Eight weeks after passage of the Act, the shareholders heard that "Since the passing of the Act, a proposal has been received ... from Messrs. Samuda Brothers ... to apply their system of traction to the South Devon Line." Brunel and a deputation of the directors had been asked to visit the Dalkey line. The report went on that as a result,
In view of the fact that at many points of the line both the gradients and curves will render the application of this principle particularly advantageous, your directors have resolved that the atmospheric system, including an electric telegraph, should be adopted on the whole line of the South Devon Railway.[22]
Construction started at once on the section from Exeter to Newton Abbot (at first called Newton); this first part is broadly level: it was the section onwards from Newton that was hilly. Contracts for the supply of the 45 horsepower (34 kW) pumping engines and machinery were concluded on 18 January 1845, to be delivered by 1 July in the same year. Manufacture of the traction pipes ran into difficulties: they were to be cast with the slot formed,[note 10] and distortion was a serious problem at first.
Delivery of the machinery and laying of the pipes was much delayed, but on 11 August 1846, with that work still in progress, a contract was let for the engines required over the hilly section beyond Newton. These were to be more powerful, at 64 horsepower (48 kW), and 82 horsepower (61 kW) in one case, and the traction pipe was to be of a larger diameter.
The train service started between Exeter and Teignmouth on 30 May 1846, but this was operated by steam engines, hired in from the GWR. At length, on 13 September 1847[note 11] the first passenger trains started operating on the atmospheric system.[23][24] Atmospheric goods trains may have operated a few days previously.

**WHAT TO DO**:
Reproduce the passage on the South Devon Railway's atmospheric system word for word. Answer using only the text.

**COLLECTED DATA**:
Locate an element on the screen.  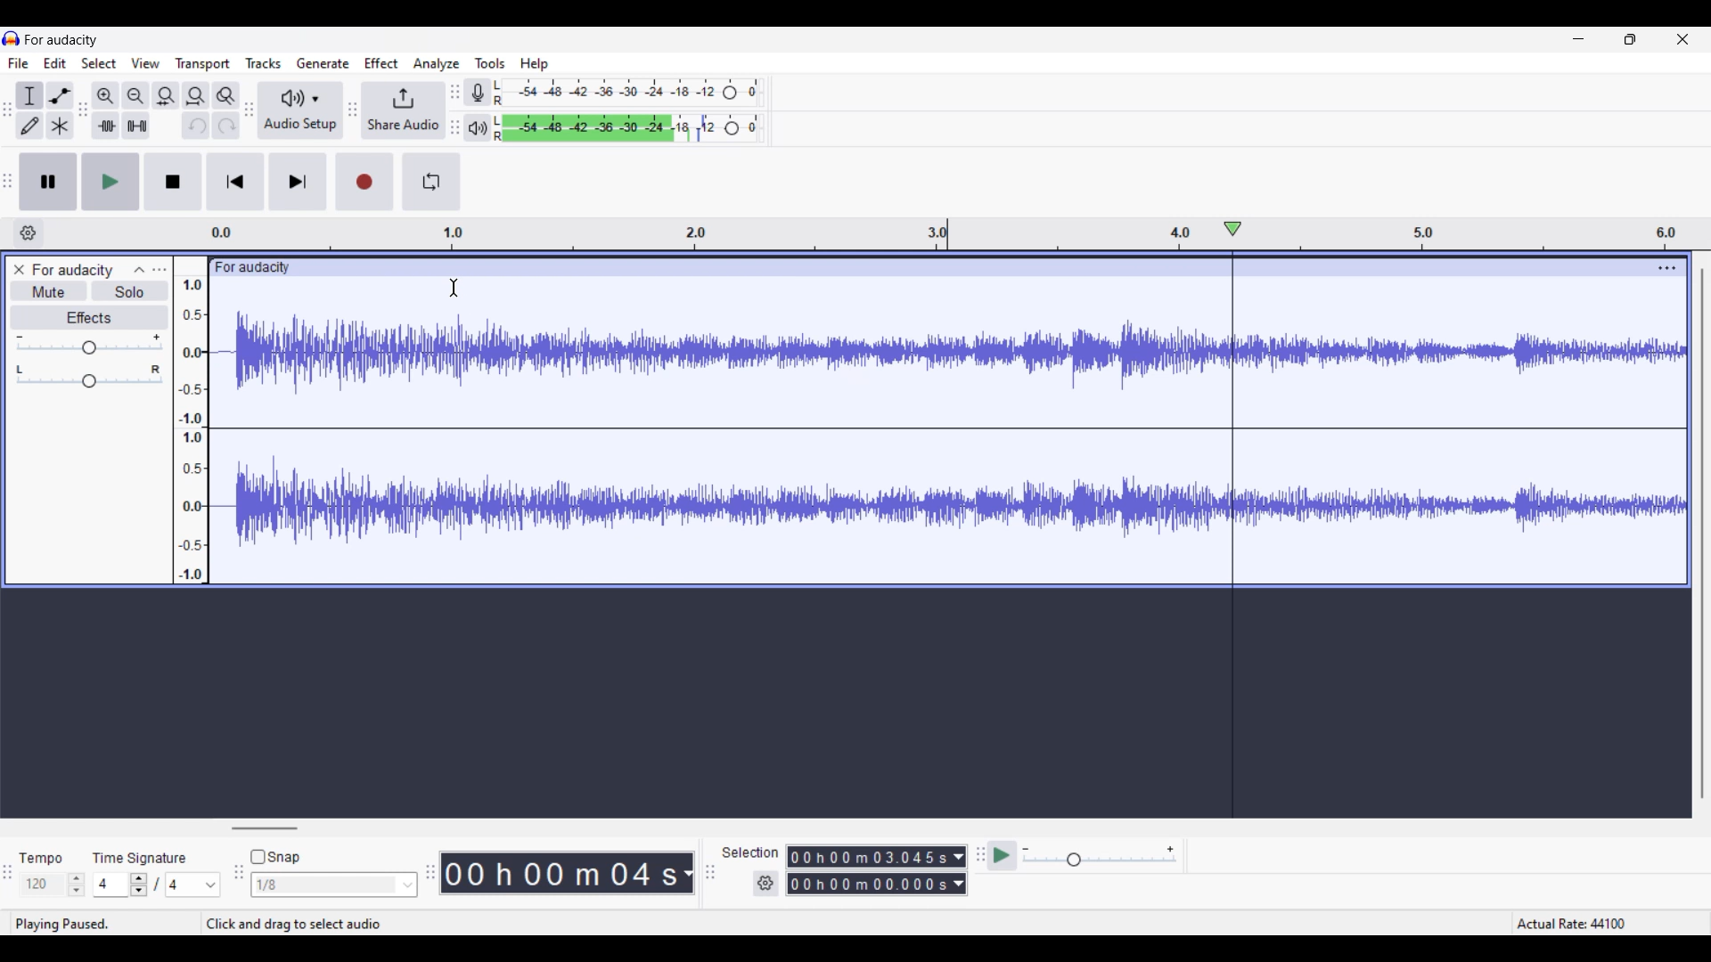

**THE RESPONSE**:
Eight weeks after passage of the Act, the shareholders heard that "Since the passing of the Act, a proposal has been received ... from Messrs. Samuda Brothers ... to apply their system of traction to the South Devon Line." Brunel and a deputation of the directors had been asked to visit the Dalkey line. The report went on that as a result,
In view of the fact that at many points of the line both the gradients and curves will render the application of this principle particularly advantageous, your directors have resolved that the atmospheric system, including an electric telegraph, should be adopted on the whole line of the South Devon Railway.[22]
Construction started at once on the section from Exeter to Newton Abbot (at first called Newton); this first part is broadly level: it was the section onwards from Newton that was hilly. Contracts for the supply of the 45 horsepower (34 kW) pumping engines and machinery were concluded on 18 January 1845, to be delivered by 1 July in the same year. Manufacture of the traction pipes ran into difficulties: they were to be cast with the slot formed,[note 10] and distortion was a serious problem at first.
Delivery of the machinery and laying of the pipes was much delayed, but on 11 August 1846, with that work still in progress, a contract was let for the engines required over the hilly section beyond Newton. These were to be more powerful, at 64 horsepower (48 kW), and 82 horsepower (61 kW) in one case, and the traction pipe was to be of a larger diameter.
The train service started between Exeter and Teignmouth on 30 May 1846, but this was operated by steam engines, hired in from the GWR. At length, on 13 September 1847[note 11] the first passenger trains started operating on the atmospheric system.[23][24] Atmospheric goods trains may have operated a few days previously.